Raconter l’épisode le plus fascinant de l’histoire de France en convoquant d’illustres plumes du XIXe siècle, extraire la sève d’œuvres littéraires grandioses et flamboyantes pour dresser un tableau coloré, vif et épique de ces « cinq années qui sont cinq siècles », telle est la folle ambition du spectacle écrit et joué par Maxime D’Aboville.

« De la prise de la Bastille à la mort de Robespierre, en passant par l’abolition des privilèges, la chute de la monarchie ou encore la Terreur, Maxime d’Aboville poursuit l’entreprise de ses leçons d’histoires de France pour nous conter la Révolution, en donnant vie et souffle aux heures sublimes et terribles de cet événement sans précédent, qui ouvrit une page nouvelle dans l’histoire des hommes », est-il précisé dans les notes d’intention.

Impressionnant l’acteur-auteur l’est d’un bout à l’autre de ce moment de théâtre salué en ces termes par Sylvain Tesson dans la préface au texte édité à l’Avant-scène théâtre  : «Il convoque ses  personnages : les voilà qui apparaissent. Maxime D’Aboville est honnête ! Il salue les idées, il brosse des tableaux, il décrit les hommes, il montre tout : la grandeur et les servitudes. Il n’économise pas les critiques, il regarde en face la noblesse des intentions des Lumières et la laideur de leur dévoiement. Il convoque les âmes pures mais ne cache pas les manœuvres des monstres. Il convoque sa fresque ; le sang coule, les hommes espèrent, les reines pleurent. Il y a l’injustice et la haine au nom de l’égalité. Il y a la prison, et les fers au nom de la liberté. On coupe les têtes parce que rien ne saurait dépasser. C’est  parfois affreux, mais toujours en arrière-fond comme la basse continue d’une symphonie, palpite le grand et haut désir d’être libre, de vivre mieux et plus équitablement. Et c’est lui qui domine la scène. » On ne saurait mieux dire.

* _Lignes de données_

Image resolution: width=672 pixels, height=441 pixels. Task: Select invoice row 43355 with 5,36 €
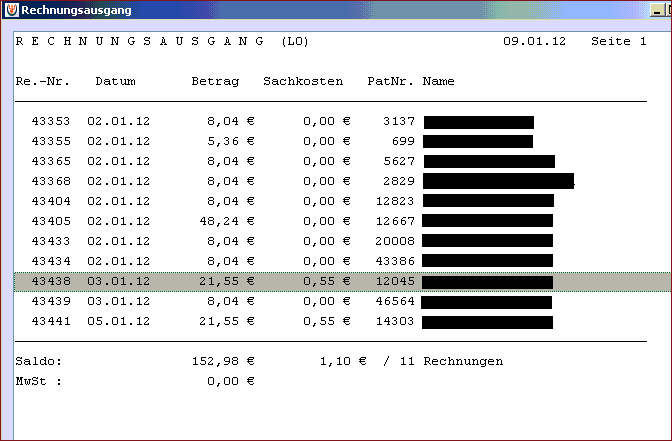(342, 141)
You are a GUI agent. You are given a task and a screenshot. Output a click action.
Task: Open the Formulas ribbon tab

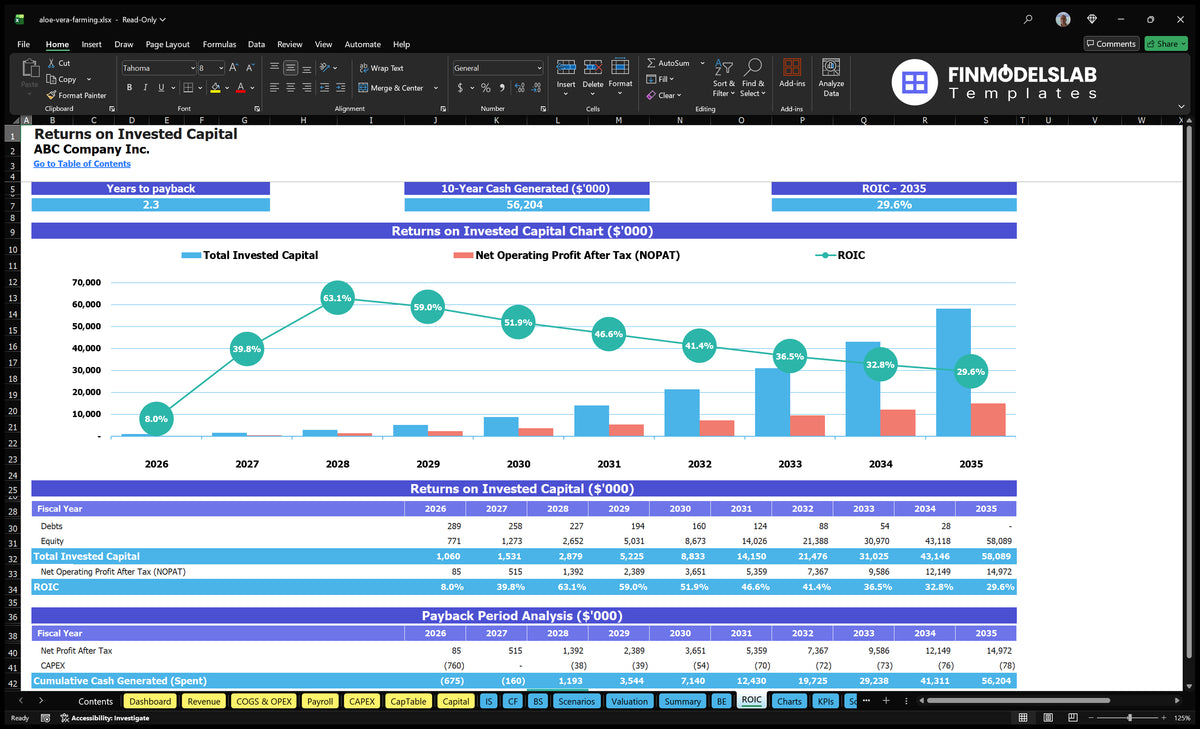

* _Travail à réaliser_
Recopiez mot pour mot, dans le texte consacré au spectacle sur la Révolution, le passage qui va de « Raconter l’épisode le » jusqu'à « par Maxime D’Aboville. ».

* _Résolution du problème_
Raconter l’épisode le plus fascinant de l’histoire de France en convoquant d’illustres plumes du XIXe siècle, extraire la sève d’œuvres littéraires grandioses et flamboyantes pour dresser un tableau coloré, vif et épique de ces « cinq années qui sont cinq siècles », telle est la folle ambition du spectacle écrit et joué par Maxime D’Aboville.